Nel novero delle idee che hanno guidato la fondazione del moderno Stato di Israele, la dinamica escatologica espressa da Martin Buber nel suo Israele e Palestina. Sion, storia di un'idea rappresenta l'accezione spirituale del sionismo, un'originalità storicamente minoritaria visto che il sionismo «vincente» di Herzl, Pinsker o Ben Gurion ha matrice laica e trae linfa dalla necessità di reagire ai peggiori effetti dell'antisemitismo, più che dall'esigenza interiore di obbedire al Dio di Abramo. Eppure nel presente l'opera educativa, esegetica, filosofica di Buber torna di estrema attualità.
«Se ti dimentico, Gerusalemme, si paralizzi la mia destra». È il grido dell’esule, fatto proprio da tutti quelli che, nel dipanarsi della storia ebraica e cristiana, hanno considerato la Città Santa come il centro del mondo, perché in essa Dio ha reso percepibile la sua presenza camminando con l’uomo nello spazio e nel tempo.
«Se ti dimentico, Gerusalemme, si paralizzi la mia destra»: è il giuramento solenne di Dio per il suo popolo. Secondo la prospettiva ebraica, Gerusalemme appartiene al popolo di Israele e Israele appartiene a Gerusalemme e alla Palestina. La terra di Canaan è viva, è la sposa del popolo di Israele; in seno a questo incontro Dio si manifesta all’uomo. Altrimenti la presenza di Dio nel mondo resta nascosta e l’uomo non può avere pace. Che il matrimonio avvenga o meno, cioè che Israele viva santamente nella terra «dove scorre latte e miele», è questione che riguarda solo Israele e il suo Dio. Ma da questo incontro dipende anche l’armonia del mondo chiamato a ricevere la misericordia del Creatore che irradia soltanto dal Monte Sion e che da un punto così preciso del mondo strappa dall’Altra Parte, dal «deserto», l’intera comunità degli uomini.
Nel novero delle idee che hanno guidato la fondazione del moderno Stato di Israele e che compongono la percezione che questo popolo ha di se stesso e del suo destino, la dinamica escatologica espressa da Martin Buber nel suo Israele e Palestina. Sion, storia di un’idea, del 1944, rappresenta l’accezione spirituale del sionismo, un’originalità storicamente minoritaria visto che il sionismo «vincente» di Herzl, Pinsker o Ben Gurion ha matrice laica e trae linfa dalla necessità di reagire ai peggiori effetti dell’antisemitismo, più che dall’esigenza interiore di obbedire al Dio di Abramo.

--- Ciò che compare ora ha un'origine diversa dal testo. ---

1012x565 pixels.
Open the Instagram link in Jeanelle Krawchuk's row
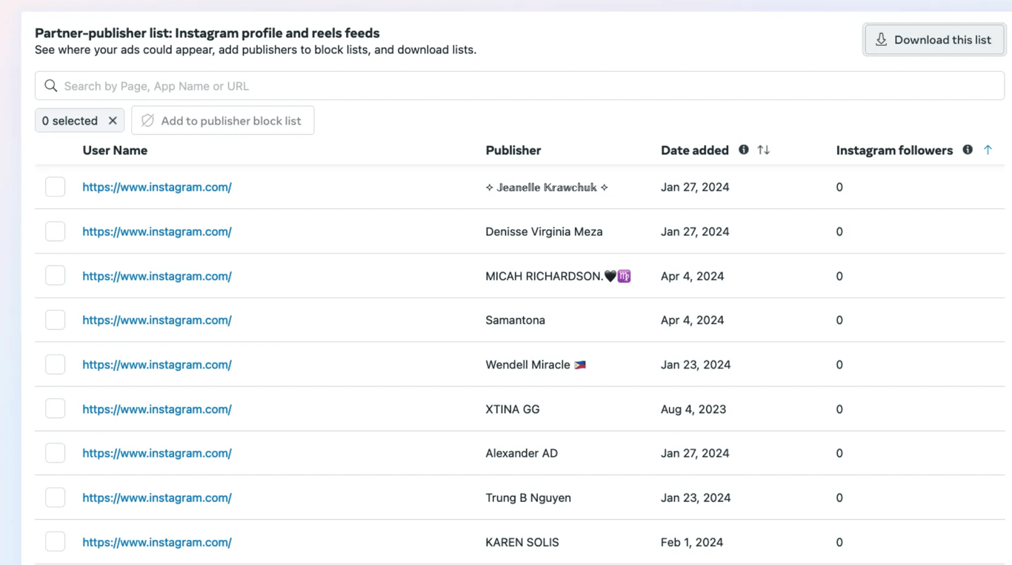tap(157, 187)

Eppure nel presente l’opera educativa, esegetica, filosofica di Buber torna di estrema attualità, così come questa sua opera, ristampata da Marietti nel 2008 dopo una prima edizione del 1987. In essa, l’analisi dell’evoluzione storica del sionismo secondo il pensiero dei suoi grandi protagonisti storici (Rabbi Löw, Rabbi Nachman di Brazlav, Moses Hess, Herzl, Rav Kuk, Aharon David Gordon) è presentata e all’occorrenza criticata alla luce dell’oggettiva fedeltà di Dio alle sue promesse e all’oggettività della conseguente missione del popolo di Israele: il ritorno in patria, il vivervi santamente. Ma cosa si intende per «vivere santamente»? Buber si è sempre battuto affinché il giovane Stato ebraico riuscisse a realizzare al suo interno la coabitazione armoniosa tra arabi e israeliani: uno Stato «binazionale», federalista, laico, non etnico, in cui ebrei e palestinesi fossero «semiti fra i semiti», due soggetti distinti ma capaci di conoscersi e cooperare. La contraddizione con l’ineluttabilità del reciproco «appartenersi» di Israele e la Palestina è apparente: per il filosofo autore di Ich und Du, che teorizza il dialogo come dinamica costitutiva dell’uomo (non tanto la sua «meta», quanto la sua vera «origine»), il rapporto con l’alterità è un fatto politico nella misura in cui la politica, nella sua migliore espressione, deriva dall’etica. E l’etica, dove descrive la relazione tra gli uomini, guida il rapporto dell’uomo con Dio.